La formula scelta dagli organizzatori intende dimostrare come arti figurative, musica e danza possano essere protagoniste reciprocamente in strutture come i musei che sono da considerare luoghi aperti e volti alla fruizione dell'arte da parte di tutti i cittadini, dai piccoli ai grandi. Il programma a Nervi di musica è stimolante. Si parte coi corsi di alta specializzazione per gli strumentisti con clavicembalo, flauto, tecnica d'improvvisazione e linguaggi jazz, e si prosegue col seminario di musicoterapia alle Raccolte Frugone dal 7 al 9, fino ai concerti di musica classica e jazz, cui il pubblico potrà assistere nelle sale delle quattro sedi museali. Molti giovani musicisti hanno aderito anche alla prima edizione del concorso di Nervi per formazioni di musica antica organizzato il 14 e 15. I vincitori avranno la possibilità di esibirsi in una serie di concerti di rilievo a Genova e in Liguria.

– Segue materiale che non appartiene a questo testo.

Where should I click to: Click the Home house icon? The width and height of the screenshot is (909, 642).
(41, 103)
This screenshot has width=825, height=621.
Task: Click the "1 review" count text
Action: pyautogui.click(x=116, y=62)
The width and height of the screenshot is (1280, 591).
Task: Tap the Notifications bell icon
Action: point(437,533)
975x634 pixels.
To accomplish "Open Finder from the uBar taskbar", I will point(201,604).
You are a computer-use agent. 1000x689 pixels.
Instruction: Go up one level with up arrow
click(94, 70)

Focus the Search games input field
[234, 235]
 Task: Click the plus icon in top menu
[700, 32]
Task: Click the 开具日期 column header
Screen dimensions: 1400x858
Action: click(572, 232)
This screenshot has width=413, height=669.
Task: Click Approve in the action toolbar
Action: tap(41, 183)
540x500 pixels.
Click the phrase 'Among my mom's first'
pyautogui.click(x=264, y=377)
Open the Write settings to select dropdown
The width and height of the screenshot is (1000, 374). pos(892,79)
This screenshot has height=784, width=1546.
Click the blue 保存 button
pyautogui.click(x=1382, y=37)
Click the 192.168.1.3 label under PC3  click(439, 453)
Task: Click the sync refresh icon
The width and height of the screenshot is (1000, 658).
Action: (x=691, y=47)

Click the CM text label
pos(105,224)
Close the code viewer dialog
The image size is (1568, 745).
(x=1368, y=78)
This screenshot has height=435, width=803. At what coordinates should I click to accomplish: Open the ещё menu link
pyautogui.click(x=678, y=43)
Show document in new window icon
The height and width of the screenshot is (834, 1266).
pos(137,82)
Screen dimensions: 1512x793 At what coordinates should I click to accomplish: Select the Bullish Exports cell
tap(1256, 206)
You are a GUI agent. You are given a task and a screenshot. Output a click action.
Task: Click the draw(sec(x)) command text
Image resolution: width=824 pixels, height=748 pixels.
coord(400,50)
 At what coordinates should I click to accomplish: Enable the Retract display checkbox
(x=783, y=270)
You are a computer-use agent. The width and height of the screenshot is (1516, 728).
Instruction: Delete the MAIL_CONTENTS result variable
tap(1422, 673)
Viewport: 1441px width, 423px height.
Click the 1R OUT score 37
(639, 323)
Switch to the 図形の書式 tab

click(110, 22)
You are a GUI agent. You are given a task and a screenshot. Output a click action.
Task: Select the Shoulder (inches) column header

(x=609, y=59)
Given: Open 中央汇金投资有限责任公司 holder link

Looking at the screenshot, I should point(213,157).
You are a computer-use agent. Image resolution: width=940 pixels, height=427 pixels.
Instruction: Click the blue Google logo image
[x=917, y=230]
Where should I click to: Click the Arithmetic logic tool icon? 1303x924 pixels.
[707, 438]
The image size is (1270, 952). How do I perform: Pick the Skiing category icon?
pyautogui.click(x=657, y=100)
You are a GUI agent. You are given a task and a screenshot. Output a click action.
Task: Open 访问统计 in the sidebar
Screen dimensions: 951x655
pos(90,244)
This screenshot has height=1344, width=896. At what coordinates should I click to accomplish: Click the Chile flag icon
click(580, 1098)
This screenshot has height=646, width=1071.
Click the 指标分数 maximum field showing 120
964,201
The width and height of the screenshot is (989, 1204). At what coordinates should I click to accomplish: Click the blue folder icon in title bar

Dalla musica alla danza. Sono in programma il festival internazionale di danza in paesaggi urbani e i corsi di corpi urbani urban bodies. Ci sarà anche un'attività di espressione corporea per bambini e a Nervi parteciperà la danzatrice somala sorda Shukri Farah Isse.
Molte e qualificate anche le iniziative per bambini e per gli insegnanti con seminari di teatro alle visite guidate alle letture e attività ludiche sui testi della collana Sogno intorno all'opera. Con questa iniziativa Genova vuole diventare, anche con la collaborazione degli esperti di Artebambini, punto di riferimento per tutti coloro che operano nella didattica in Italia.
Interessanti sono poi gli appuntamenti del progetto museo aperto museo accessibile, realizzati in partnership fra il settore musei del comune, la Fondazione Vodafone Italia e l'istituto david Chiossone, a testimoniare, con le visite guidate per i non vedenti e per i sordomuti, quanto sia diventato importante diffondere un approccio inclusivo del mdo di concepire la cultura, occasione di incontro, socializzazione e maturazione dei cittadini.